=== Begin Enclosure ===

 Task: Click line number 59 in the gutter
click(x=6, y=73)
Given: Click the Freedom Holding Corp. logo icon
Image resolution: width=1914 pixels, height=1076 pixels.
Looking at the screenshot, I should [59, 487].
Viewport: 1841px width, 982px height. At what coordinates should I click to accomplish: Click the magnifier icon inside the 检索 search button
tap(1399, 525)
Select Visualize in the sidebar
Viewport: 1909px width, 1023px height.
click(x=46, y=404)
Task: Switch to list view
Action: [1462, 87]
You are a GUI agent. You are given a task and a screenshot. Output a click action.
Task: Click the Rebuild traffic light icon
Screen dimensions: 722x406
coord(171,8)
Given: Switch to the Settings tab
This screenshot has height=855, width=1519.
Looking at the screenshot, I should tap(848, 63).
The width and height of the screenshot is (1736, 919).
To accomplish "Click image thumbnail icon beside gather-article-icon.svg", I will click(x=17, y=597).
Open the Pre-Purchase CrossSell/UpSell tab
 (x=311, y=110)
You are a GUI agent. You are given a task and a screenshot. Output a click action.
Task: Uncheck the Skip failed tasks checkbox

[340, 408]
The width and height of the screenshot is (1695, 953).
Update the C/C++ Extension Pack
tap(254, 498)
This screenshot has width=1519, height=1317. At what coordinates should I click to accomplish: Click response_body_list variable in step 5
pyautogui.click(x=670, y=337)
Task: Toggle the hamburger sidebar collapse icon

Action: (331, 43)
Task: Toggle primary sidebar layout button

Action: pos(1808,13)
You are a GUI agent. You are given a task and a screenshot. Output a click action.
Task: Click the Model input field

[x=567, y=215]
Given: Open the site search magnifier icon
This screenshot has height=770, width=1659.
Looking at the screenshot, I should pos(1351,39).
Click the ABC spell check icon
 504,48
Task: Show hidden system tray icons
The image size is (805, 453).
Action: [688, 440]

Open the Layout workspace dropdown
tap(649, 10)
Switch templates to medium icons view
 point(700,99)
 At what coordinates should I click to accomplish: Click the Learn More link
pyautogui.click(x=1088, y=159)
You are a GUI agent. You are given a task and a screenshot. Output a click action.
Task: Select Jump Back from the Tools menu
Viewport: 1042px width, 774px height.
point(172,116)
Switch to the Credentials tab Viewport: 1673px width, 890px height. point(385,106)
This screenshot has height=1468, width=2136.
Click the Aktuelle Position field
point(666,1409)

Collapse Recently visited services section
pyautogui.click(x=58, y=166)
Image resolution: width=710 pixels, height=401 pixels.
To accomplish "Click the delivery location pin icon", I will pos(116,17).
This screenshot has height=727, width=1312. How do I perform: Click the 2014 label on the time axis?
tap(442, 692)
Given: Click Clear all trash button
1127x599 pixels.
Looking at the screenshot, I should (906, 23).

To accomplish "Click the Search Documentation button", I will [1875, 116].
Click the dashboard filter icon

=== End Enclosure ===

Reproduce every record that appears above, keeping the wording exact.

→ **Answer box**
 Task: Click line number 59 in the gutter
click(x=6, y=73)
Given: Click the Freedom Holding Corp. logo icon
Image resolution: width=1914 pixels, height=1076 pixels.
Looking at the screenshot, I should [59, 487].
Viewport: 1841px width, 982px height. At what coordinates should I click to accomplish: Click the magnifier icon inside the 检索 search button
tap(1399, 525)
Select Visualize in the sidebar
Viewport: 1909px width, 1023px height.
click(x=46, y=404)
Task: Switch to list view
Action: [1462, 87]
You are a GUI agent. You are given a task and a screenshot. Output a click action.
Task: Click the Rebuild traffic light icon
Screen dimensions: 722x406
coord(171,8)
Given: Switch to the Settings tab
This screenshot has height=855, width=1519.
Looking at the screenshot, I should tap(848, 63).
The width and height of the screenshot is (1736, 919).
To accomplish "Click image thumbnail icon beside gather-article-icon.svg", I will click(x=17, y=597).
Open the Pre-Purchase CrossSell/UpSell tab
 (x=311, y=110)
You are a GUI agent. You are given a task and a screenshot. Output a click action.
Task: Uncheck the Skip failed tasks checkbox

[340, 408]
The width and height of the screenshot is (1695, 953).
Update the C/C++ Extension Pack
tap(254, 498)
This screenshot has width=1519, height=1317. At what coordinates should I click to accomplish: Click response_body_list variable in step 5
pyautogui.click(x=670, y=337)
Task: Toggle the hamburger sidebar collapse icon

Action: (331, 43)
Task: Toggle primary sidebar layout button

Action: pos(1808,13)
You are a GUI agent. You are given a task and a screenshot. Output a click action.
Task: Click the Model input field

[x=567, y=215]
Given: Open the site search magnifier icon
This screenshot has height=770, width=1659.
Looking at the screenshot, I should pos(1351,39).
Click the ABC spell check icon
 504,48
Task: Show hidden system tray icons
The image size is (805, 453).
Action: [688, 440]

Open the Layout workspace dropdown
tap(649, 10)
Switch templates to medium icons view
 point(700,99)
 At what coordinates should I click to accomplish: Click the Learn More link
pyautogui.click(x=1088, y=159)
You are a GUI agent. You are given a task and a screenshot. Output a click action.
Task: Select Jump Back from the Tools menu
Viewport: 1042px width, 774px height.
point(172,116)
Switch to the Credentials tab Viewport: 1673px width, 890px height. point(385,106)
This screenshot has height=1468, width=2136.
Click the Aktuelle Position field
point(666,1409)

Collapse Recently visited services section
pyautogui.click(x=58, y=166)
Image resolution: width=710 pixels, height=401 pixels.
To accomplish "Click the delivery location pin icon", I will pos(116,17).
This screenshot has height=727, width=1312. How do I perform: Click the 2014 label on the time axis?
tap(442, 692)
Given: Click Clear all trash button
1127x599 pixels.
Looking at the screenshot, I should (906, 23).

To accomplish "Click the Search Documentation button", I will [1875, 116].
Click the dashboard filter icon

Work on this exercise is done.